La semana pasada estuve de viaje en el exterior (la tierra de Sadot). Comiendo mal, durmiendo poco y sin actividad física.
Llegué el sábado a las 8 am luego de viajar toda la noche (entre vuelos y conexiones), me tomé una siesta de 2 horas y ya estaba listo para la guerra!
Me invitaron dos muchachos que no pescan muy hondo y primero fuimos a un sitio donde se consiguen básicamente dos especies: medregalitos de 2-3 Kg (cuando los hay y no era el caso) y "parguetes" tamaño sartén. De estos en las dos primeras bajadas saqué dos, pero ya a la tercera, los indulté. No es la pesca que me gusta.

Hice otra bajada y no ví más nada, así que sugería cambiar de zona.
Nos movimos a mi sitio favorito, que tiene un fondo de 27 metros, pero el motor estaba fallando...

Les dije, "déjenme arriba en la corriente para preparar bien una bajada y nos vamos". Así fue. Entre el motor que se apagaba y arrancaba, llegamos al sitio. Me tiro yo solo al agua, me preparo bien, miro las marcas en la costa (el fondo casi nunca se ve y si no caes bien, pierdes la bajada, porque es un barco hudido en un fondo de fango) y comienzo mi caída.
A los 15 metros se "abre" el agua y hay una visibilidad (insólita) de 20 metros.
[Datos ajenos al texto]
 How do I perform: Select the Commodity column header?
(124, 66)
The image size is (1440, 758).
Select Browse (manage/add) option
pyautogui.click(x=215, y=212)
Veo una barracuda grande haciendo la digestión sobre la cubierta y me dejo caer sin mover un músculo. Cuando ya voy cerrando la distancia de tiro, me siente y comienza a alejarse. Corrijo mi trayectoria y cuando estoy a punto de apretar el gatillo, se me atravieza de izquierda a derecha, viniendo de atrás este hermoso pargo "Aguadera" suicida!

. Tiro en el cachete y se acaba la historia. Hay que decir que estos pargos no son tan comunes en Venezuela como en Puerto Rico y esta es una captura poco común. Este dió 5 Kgs que ya es buen tamaño. Será consumido a la sal el sábado que viene

. Aquí se captura más pescado azul. Lo bueno es que en Venazuela hay dos problemas que no tenemos: El precio de la gasolina y la ciguatera. Aquí TODO el pescado se puede comer sin problemas.
El motor seguía fallando y decidimos volver. Yo, más contento que marico con dos culos

. Los compañeros no tanto, con porraca incluída.

Mi hijo Alessandro se ha convertido en mi compañero incondicional. Quiere ir siempre conmigo y ya ha tenido la oportunidad de ver como disparaba (y perdía

) un peto (y varilla

). Ya ha sacado 3 peces con su Sten 55. Tiene 10 añitos.